Please rewrite the lines below with every "screenshot" changed to "capture" and everything else kept the same. Leave the pictures out of your answer.

[Start]

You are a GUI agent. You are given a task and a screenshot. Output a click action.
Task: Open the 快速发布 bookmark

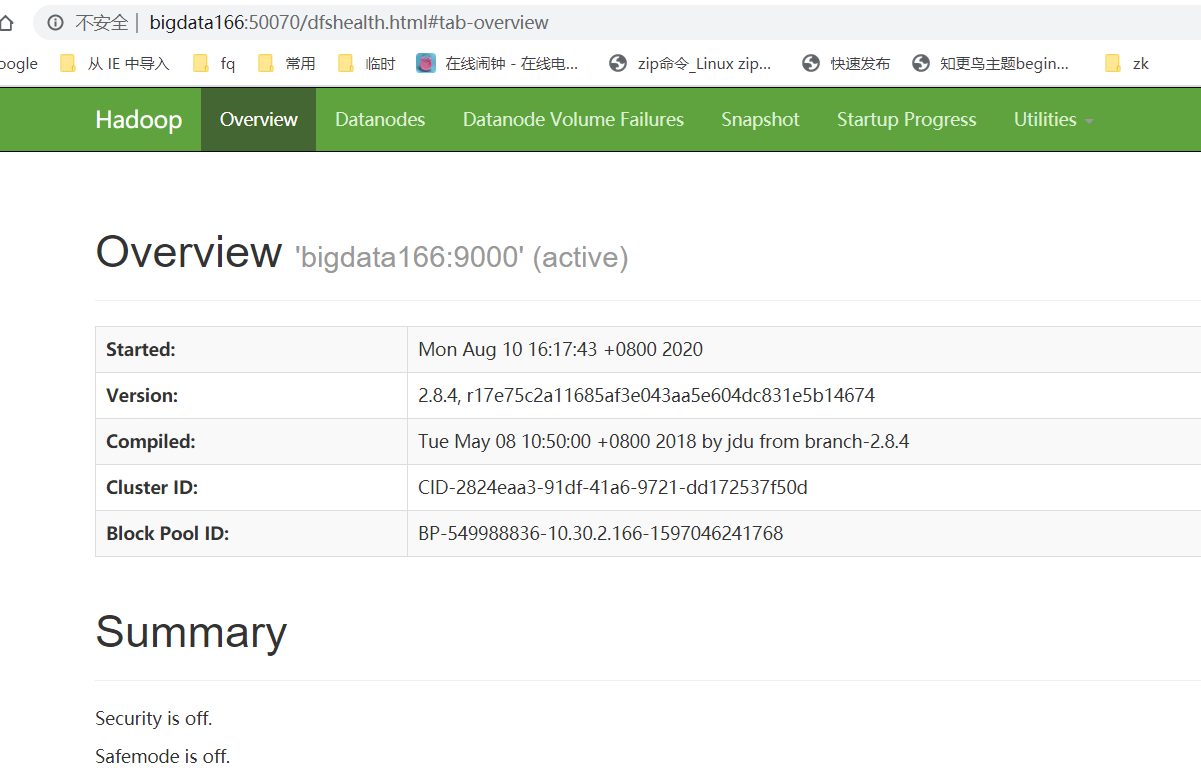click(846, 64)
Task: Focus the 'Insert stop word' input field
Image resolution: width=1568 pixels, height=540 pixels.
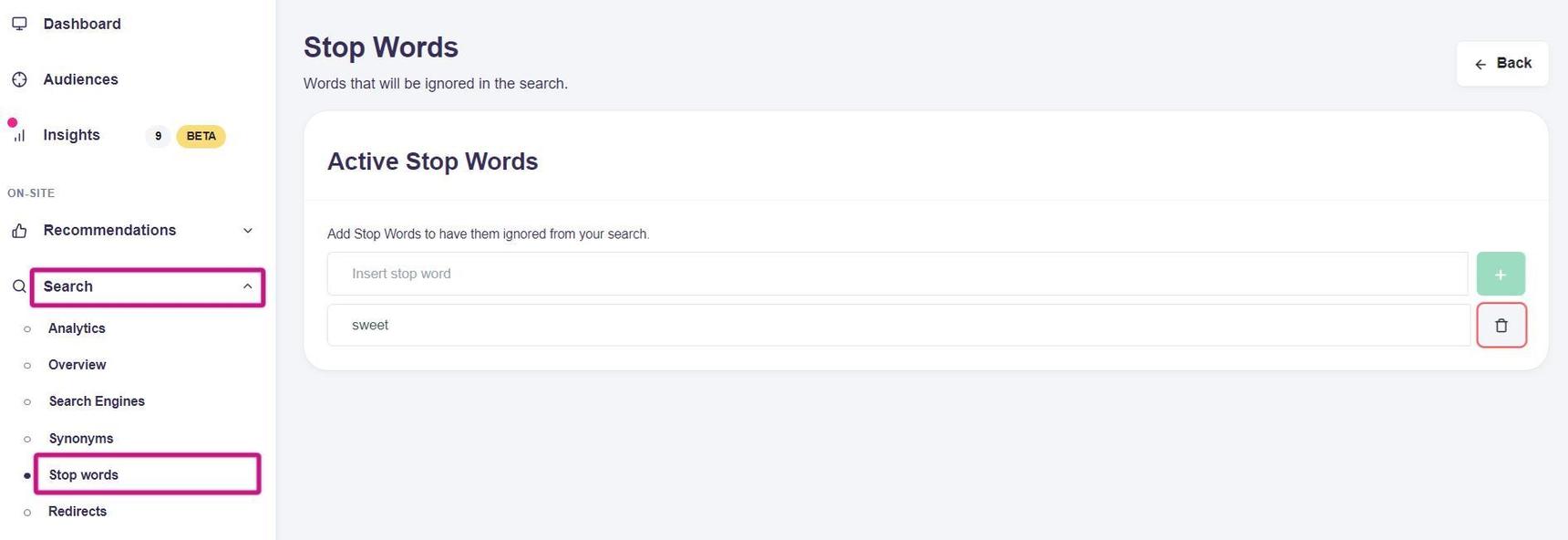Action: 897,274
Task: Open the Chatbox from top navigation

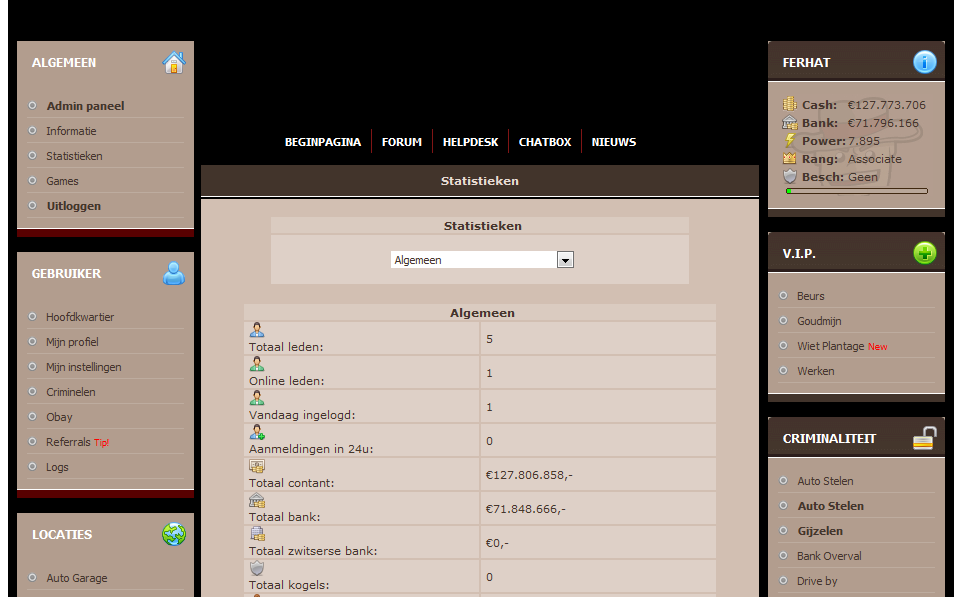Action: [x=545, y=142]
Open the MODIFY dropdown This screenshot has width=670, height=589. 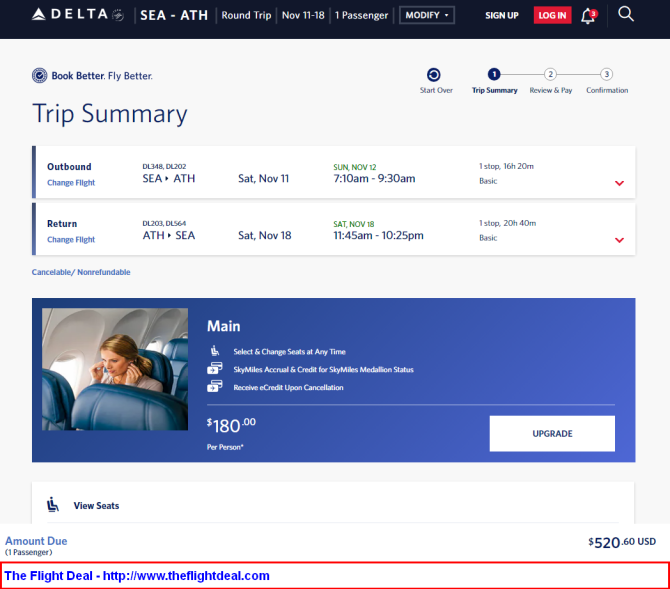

[End]

* _SOLUTION FOR THIS TASK_
You are a GUI agent. You are given a task and a capture. Output a click action.
Task: Open the 快速发布 bookmark

click(846, 64)
Task: Focus the 'Insert stop word' input field
Image resolution: width=1568 pixels, height=540 pixels.
Action: 897,274
Task: Open the Chatbox from top navigation

Action: [x=545, y=142]
Open the MODIFY dropdown This capture has width=670, height=589. 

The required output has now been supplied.